In this and some of the following posts, I’ll be trying something a little bit different (and a little more aligned with the original intent of this site). I’m going to be writing about perceptrons and the perceptron learning algorithm. The perceptron learning algorithm was developed by Frank Rosenblatt in the late 1950s, making it one of the oldest machine learning algorithms.
I’m tentatively planning four posts on this topic: the first will provide some background and context, explaining what the “perceptron” is and what motivated its development. The second will explore Rosenblatt’s original papers on the topic, with their focus on learning machines, automata, and artificial intelligence; the third will address the criticisms made by Marvin Minsky and Seymour Papert in their 1969 book Perceptrons: an Introduction to Computational Geometry; and the fourth will discuss a few contemporary uses of perceptrons. Illustrative
R code will be provided throughout.
There are all kinds of interesting classification methods out there, many of them more sophisticated and more widely-used than the perceptron learning algorithm. Why, then, would anyone want to read about – or write about – the perceptron? I have a few different reasons:
- The perceptron helps to explain some of the biological (“neural networks”) and artificial intelligence (“learning”) metaphors and analogies so often used in discussions of classification algorithms.

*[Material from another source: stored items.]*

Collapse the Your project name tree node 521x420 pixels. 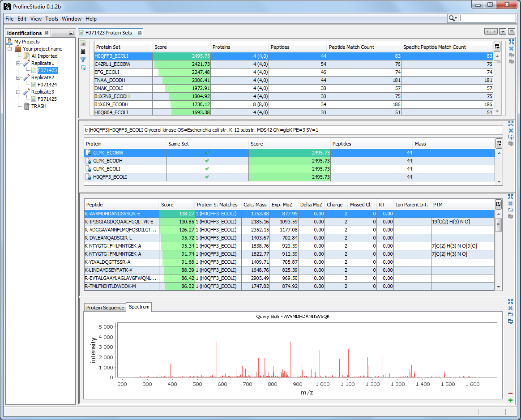pos(10,49)
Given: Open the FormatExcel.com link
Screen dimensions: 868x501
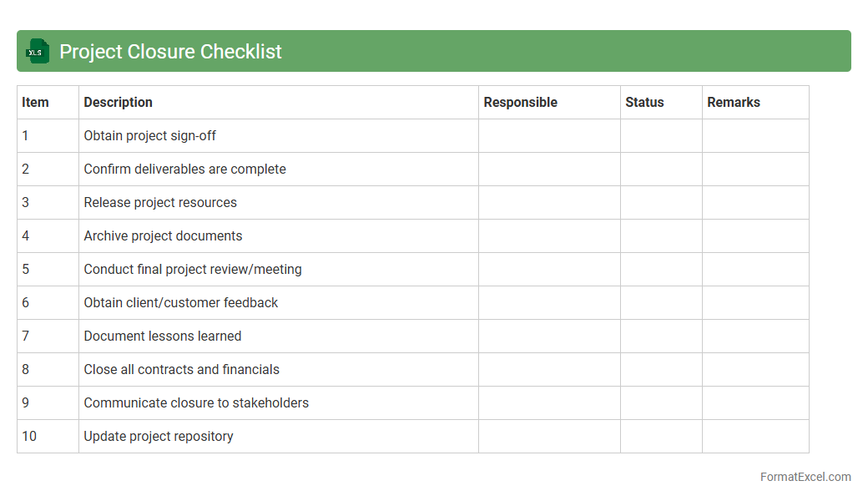Looking at the screenshot, I should click(x=805, y=477).
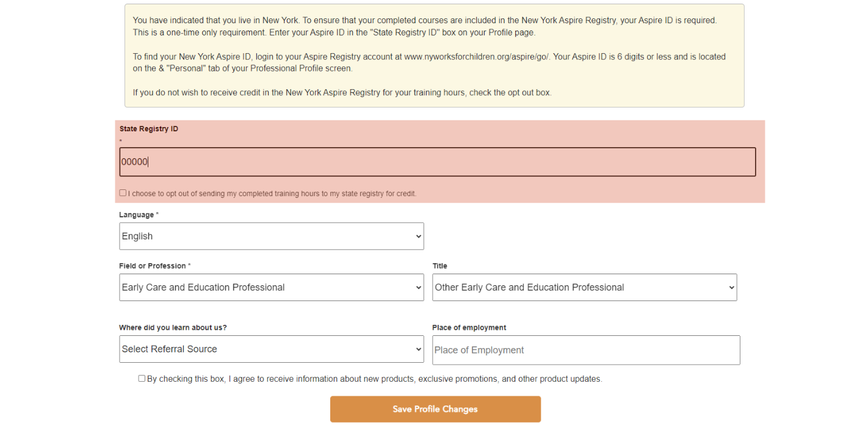
Task: Tick the product updates agreement checkbox
Action: 142,379
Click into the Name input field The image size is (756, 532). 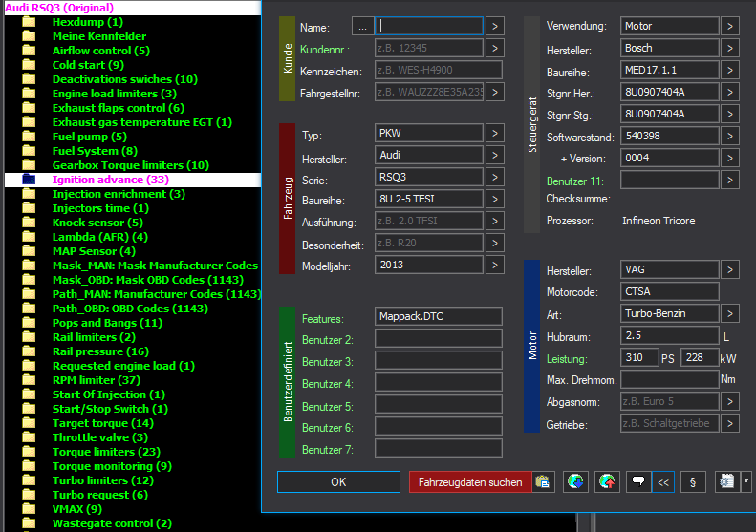pyautogui.click(x=429, y=26)
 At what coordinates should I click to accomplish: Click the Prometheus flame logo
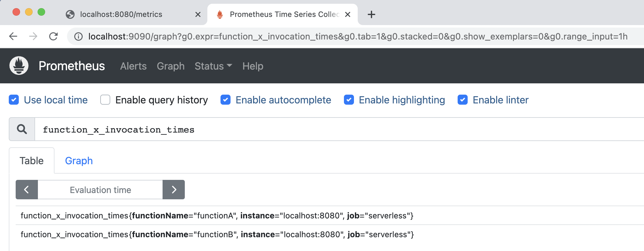tap(19, 66)
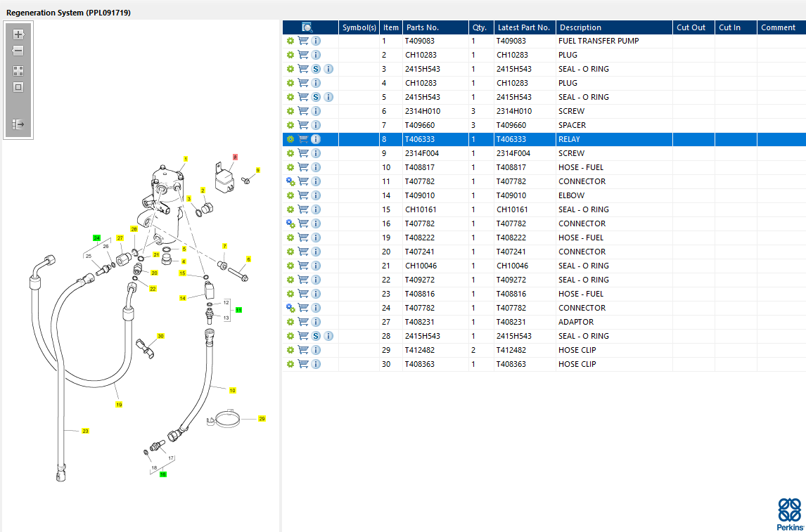Image resolution: width=806 pixels, height=532 pixels.
Task: Click callout 29 hose clip label
Action: click(x=262, y=419)

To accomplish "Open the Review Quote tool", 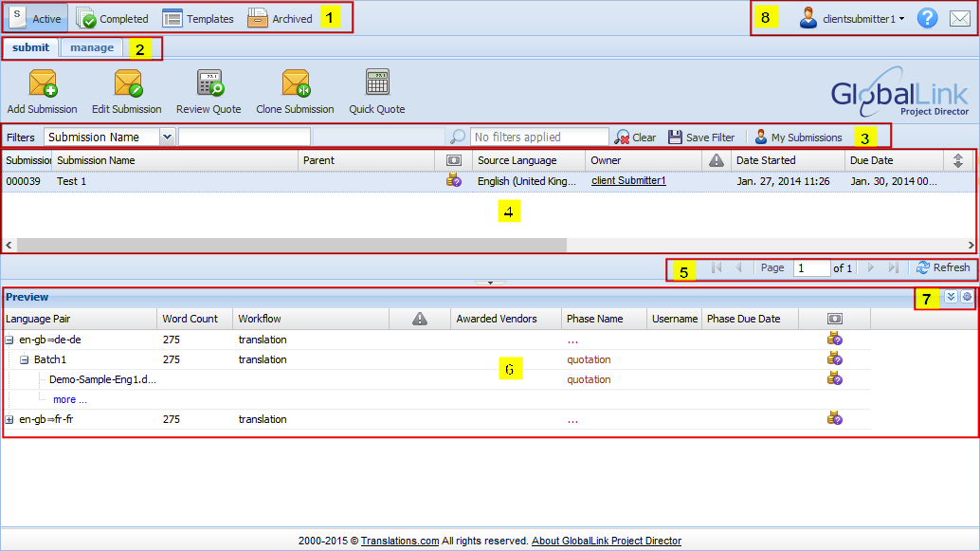I will click(x=209, y=84).
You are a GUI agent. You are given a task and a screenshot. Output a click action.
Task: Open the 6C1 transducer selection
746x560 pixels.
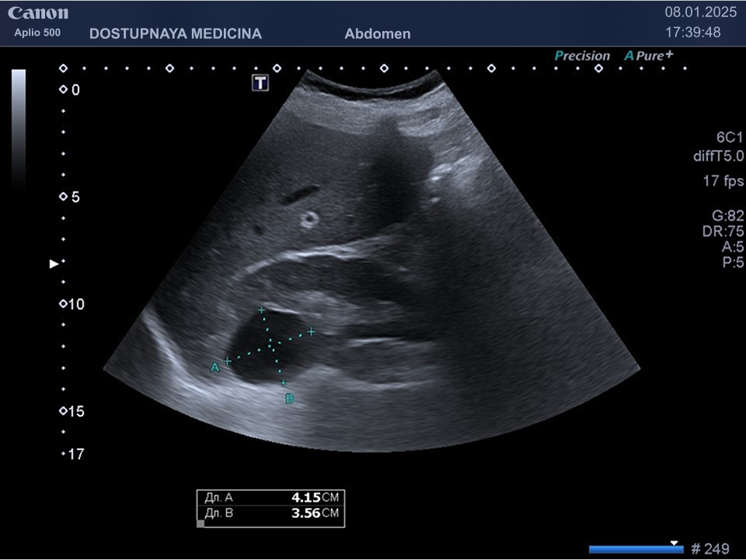click(730, 136)
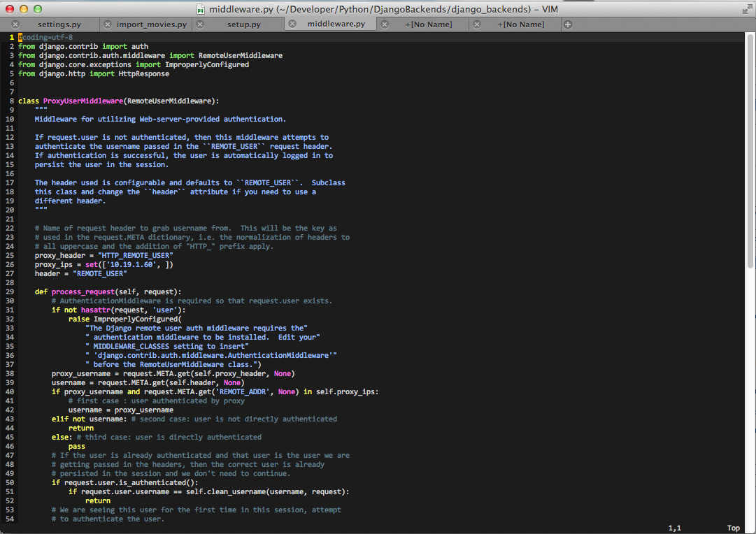This screenshot has width=756, height=534.
Task: Click the raise ImproperlyConfigured statement
Action: pyautogui.click(x=124, y=319)
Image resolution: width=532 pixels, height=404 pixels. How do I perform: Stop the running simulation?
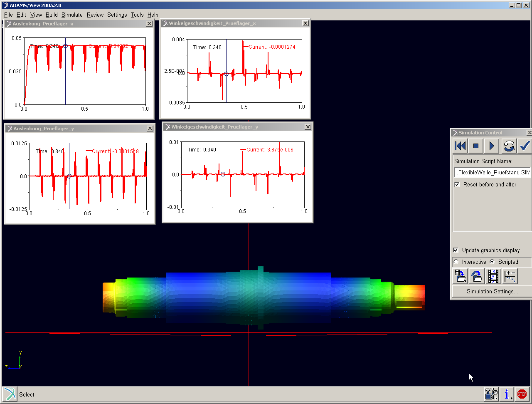point(476,146)
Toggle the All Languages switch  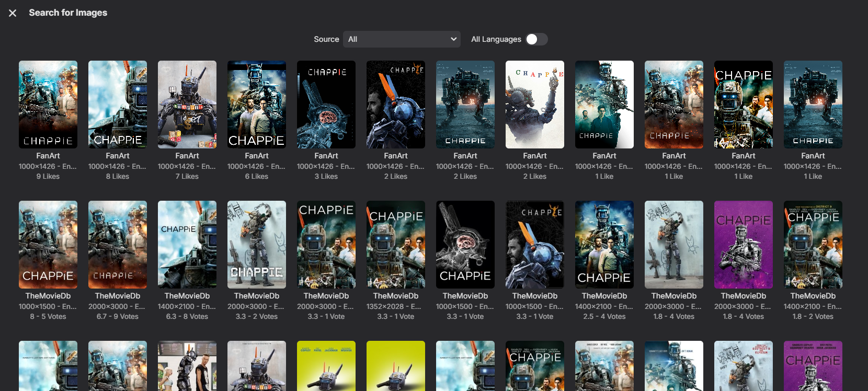[x=536, y=39]
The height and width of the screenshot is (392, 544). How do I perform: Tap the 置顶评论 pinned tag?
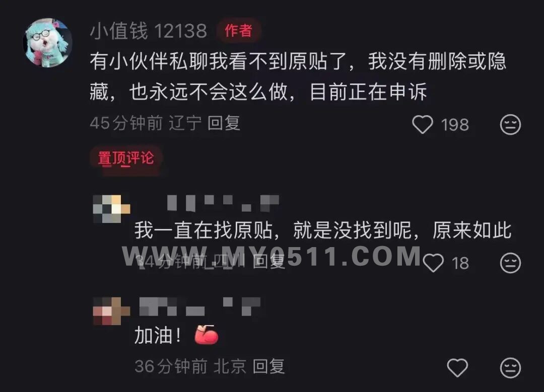click(125, 159)
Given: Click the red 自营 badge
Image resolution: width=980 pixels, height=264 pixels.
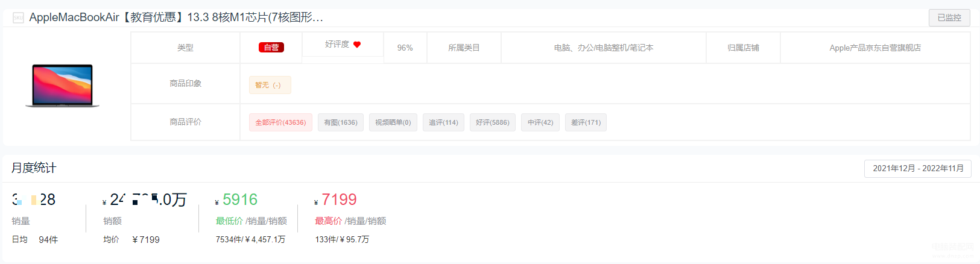Looking at the screenshot, I should pyautogui.click(x=271, y=48).
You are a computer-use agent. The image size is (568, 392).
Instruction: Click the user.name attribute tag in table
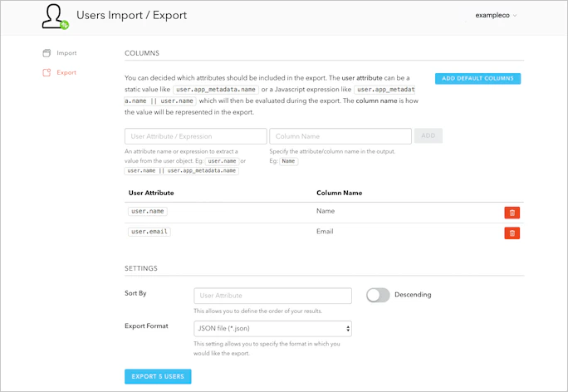coord(148,211)
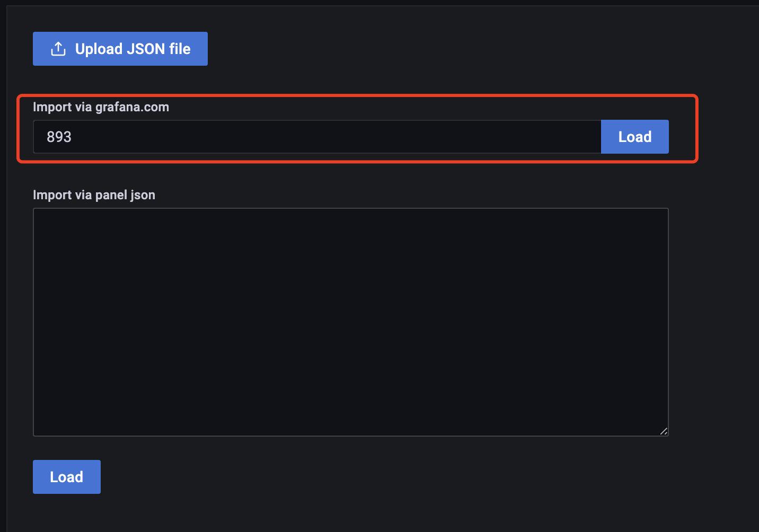Click the bottom edge of json textarea

350,435
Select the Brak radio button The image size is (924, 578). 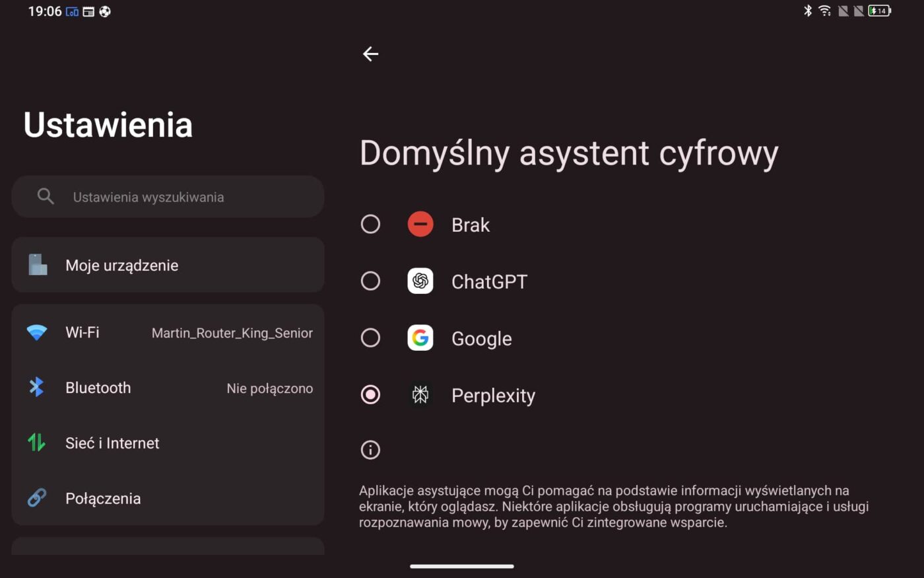[370, 224]
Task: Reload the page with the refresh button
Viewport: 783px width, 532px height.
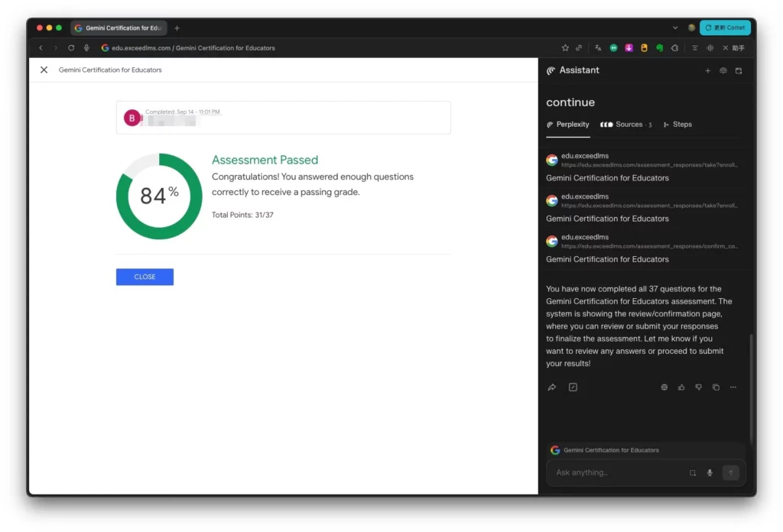Action: pyautogui.click(x=71, y=47)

- It is historically interesting and important. The perceptron, at first, seemed to promise a future of brilliant learning machines with unlimited potential. Later criticisms of the perceptron, however, were at least partially responsible for the “AI Winter,” a period of time in which funding and research interest in AI were greatly diminished.
- The perceptron is far from irrelevant in contemporary practice. Even if the simple perceptron learning algorithm is generally no longer a part of one’s classification toolkit, some of the general ideas behind it are foundational to a wide range of classification techniques. It can provide some background to a wide range of topics, including linear separability, linear classifiers, and feedforward neural networks.